===== Text to read
Data tiered to the cloud cannot be accessed from the cloud without licensing a storage filesystem. Since blocks from many files, as opposed to entire files, are tiered to the cloud, the data can only be accessed from the storage array. What is stored in the cloud has no meaning to any application other than the storage array. This data lock-in eliminates the ability to access and process the cold data independently from the storage array.
Tiering blocks impacts performance of the storage array. Block tiering to the cloud can reduce the performance of the storage array. The mechanism to maintain block tiering to the cloud causes continuous, on-going traffic between the array and the cloud across a high latency channel that ultimately impacts the performance of the overall array. For these reasons, the storage array vendors strongly recommend limiting the tiering to only 200 or 300 terabytes to the cloud. Given the vast quantities of data most enterprises are dealing with today, block tiering is not suited for general data tiering to a public cloud across high latency channels. Block tiering is better suited for private clouds, which unfortunately lack the benefits that are attracting more and more enterprises to adopt public clouds.

Storage array vendors strongly recommend limiting the tiering to only 200 or 300TB to the cloud.

Data access results in re–hydration. Block tiering re-hydrates any data accessed from the cloud. This requires that there be space to accommodate some percent of cold data. This in turn reduces the potential cost savings.
Block tiering does not reduce backup costs. Third party backup applications read and store the hot and cold blocks of each file on the storage array. As a result, the backup window and the backup storage footprint are not reduced. Tiering cold blocks does not provide sufficient storage savings.
==========
▶ Objective A
Reproduce the block tiering passage from "Block tiering does" up to and including "sufficient storage savings.".
▶ Objective B
According to the block tiering passage, why can data tiered to the cloud be accessed only from the storage array? Reply in one to three sentences.
===== Dataset
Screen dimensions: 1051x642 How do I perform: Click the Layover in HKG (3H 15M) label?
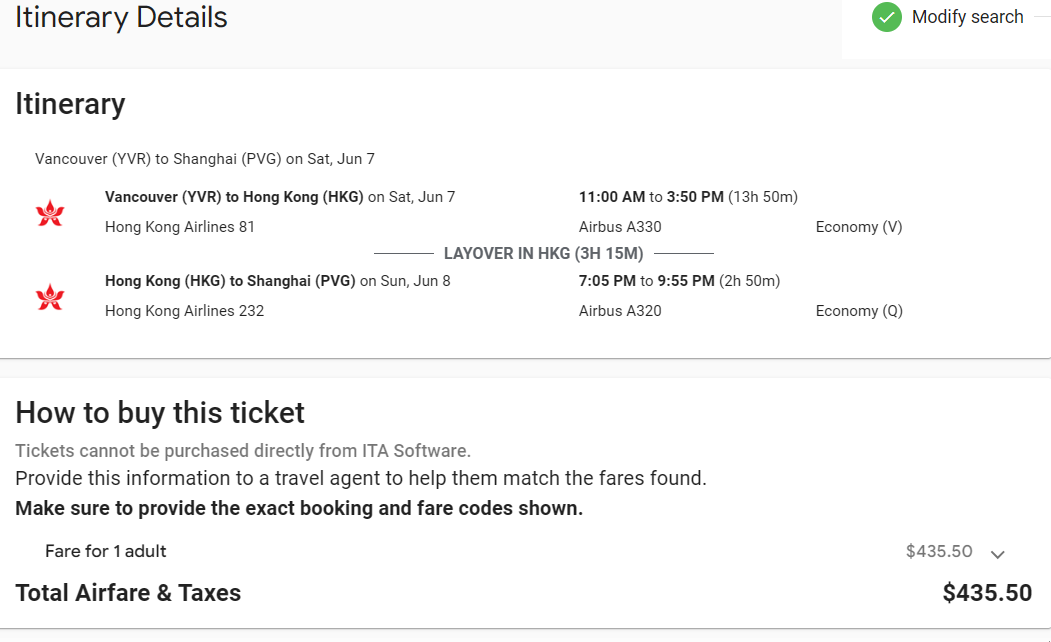[x=543, y=254]
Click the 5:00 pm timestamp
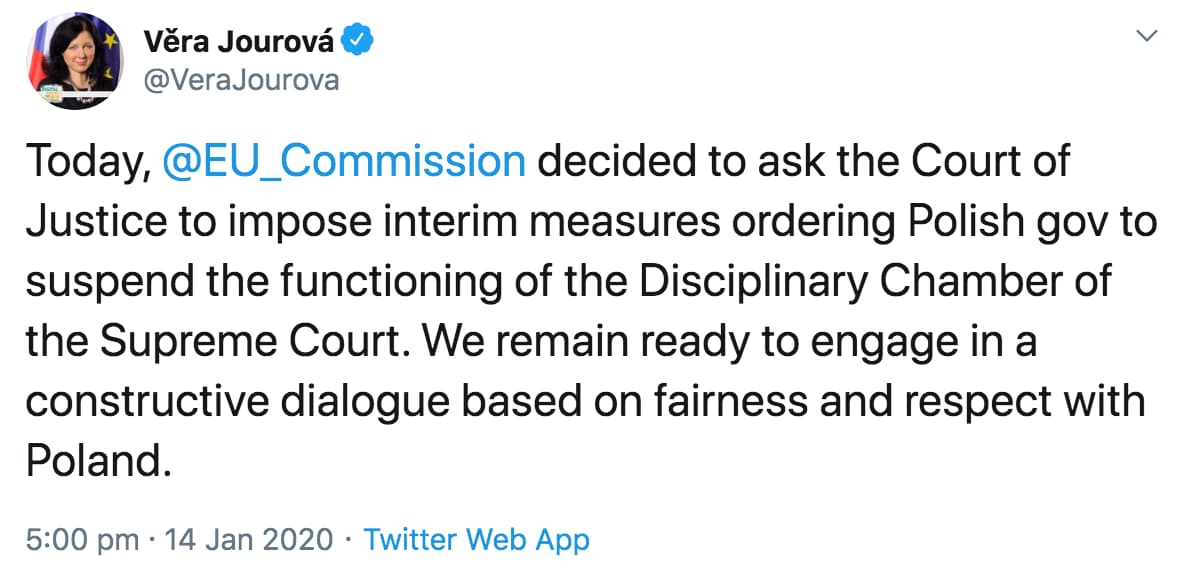Screen dimensions: 1186x572 (82, 540)
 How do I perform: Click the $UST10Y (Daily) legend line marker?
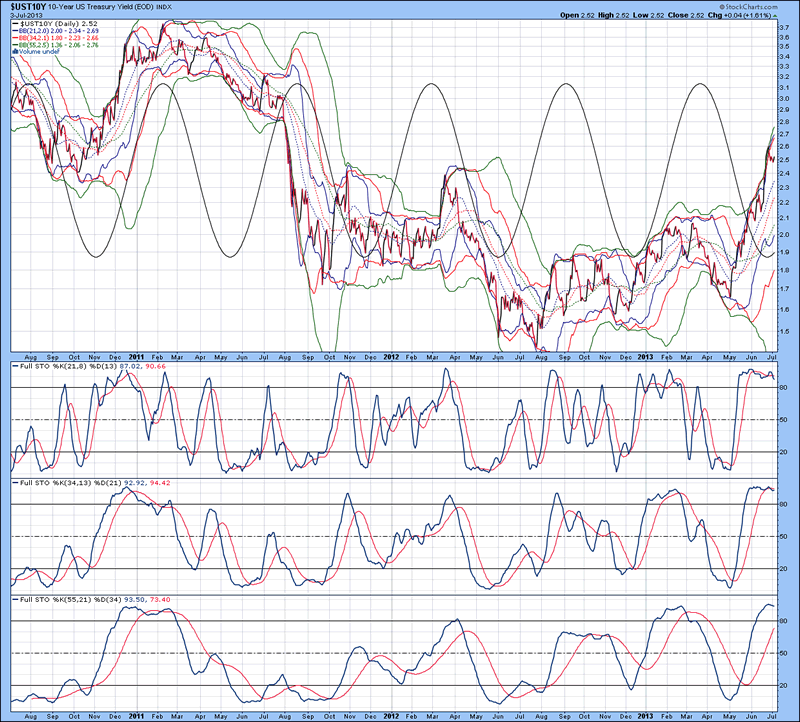pos(16,24)
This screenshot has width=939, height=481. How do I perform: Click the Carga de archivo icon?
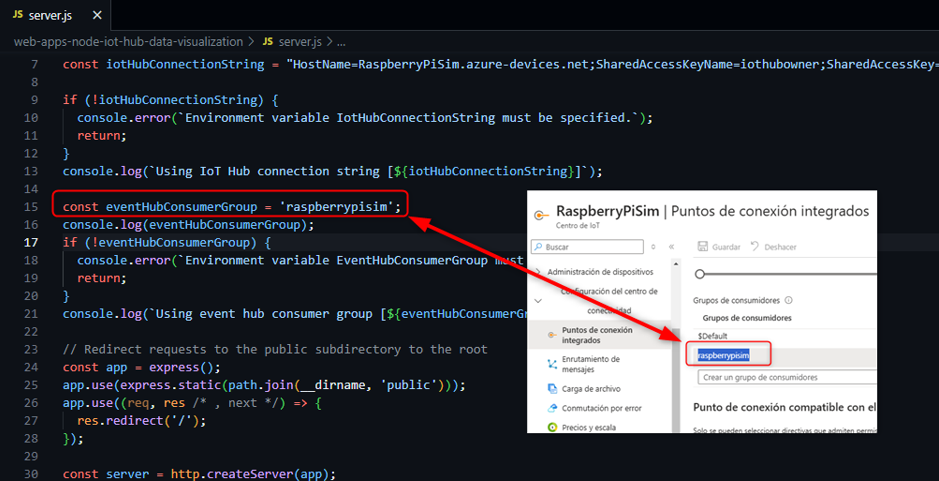pos(553,388)
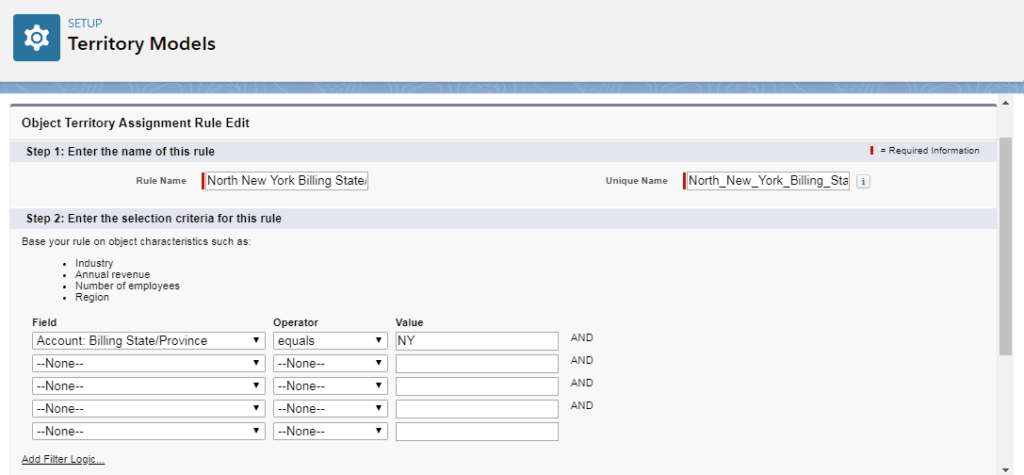Click the Unique Name info icon
The height and width of the screenshot is (475, 1024).
[x=863, y=181]
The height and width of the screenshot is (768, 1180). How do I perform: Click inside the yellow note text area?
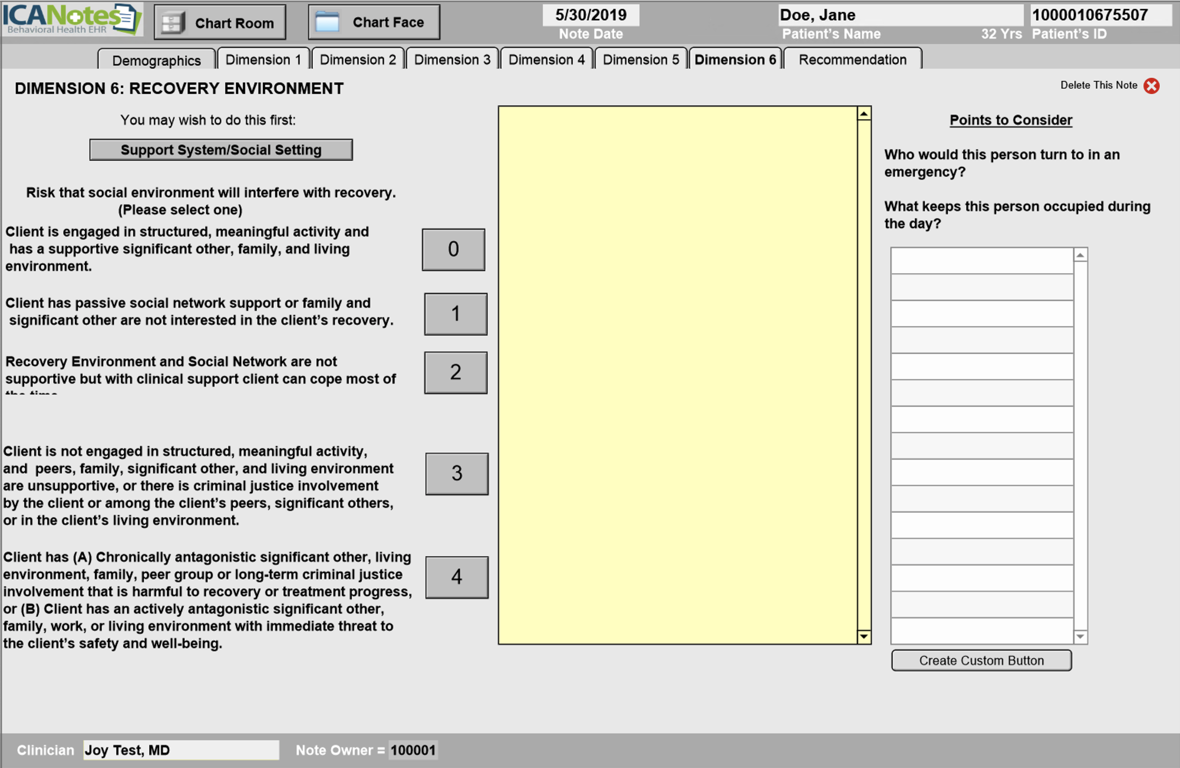click(677, 375)
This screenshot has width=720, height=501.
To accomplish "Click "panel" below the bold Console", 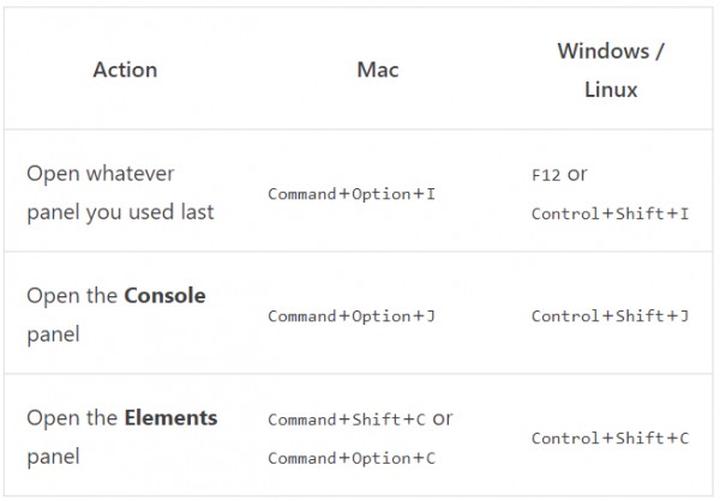I will [53, 335].
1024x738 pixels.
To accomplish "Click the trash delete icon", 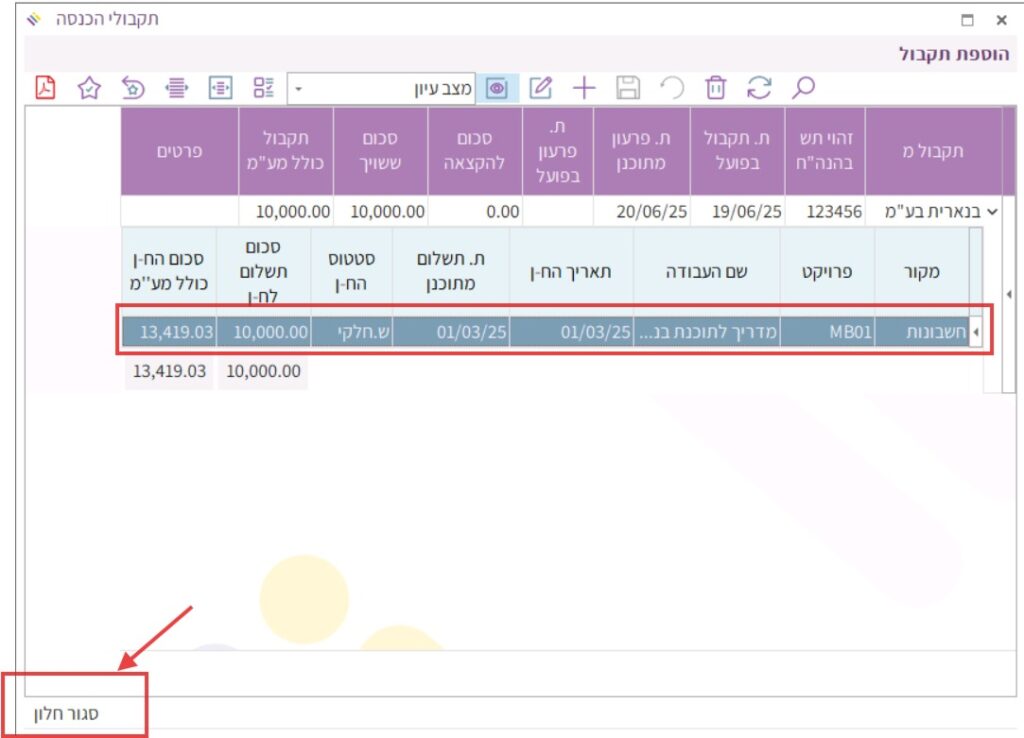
==========
▶ Written reply A
Block tiering does not reduce backup costs. Third party backup applications read and store the hot and cold blocks of each file on the storage array. As a result, the backup window and the backup storage footprint are not reduced. Tiering cold blocks does not provide sufficient storage savings.

▶ Written reply B
Block tiering sends blocks from many files to the cloud instead of entire files. Because of this, what is stored in the cloud has no meaning to any application other than the storage array, so the data can only be accessed from the array.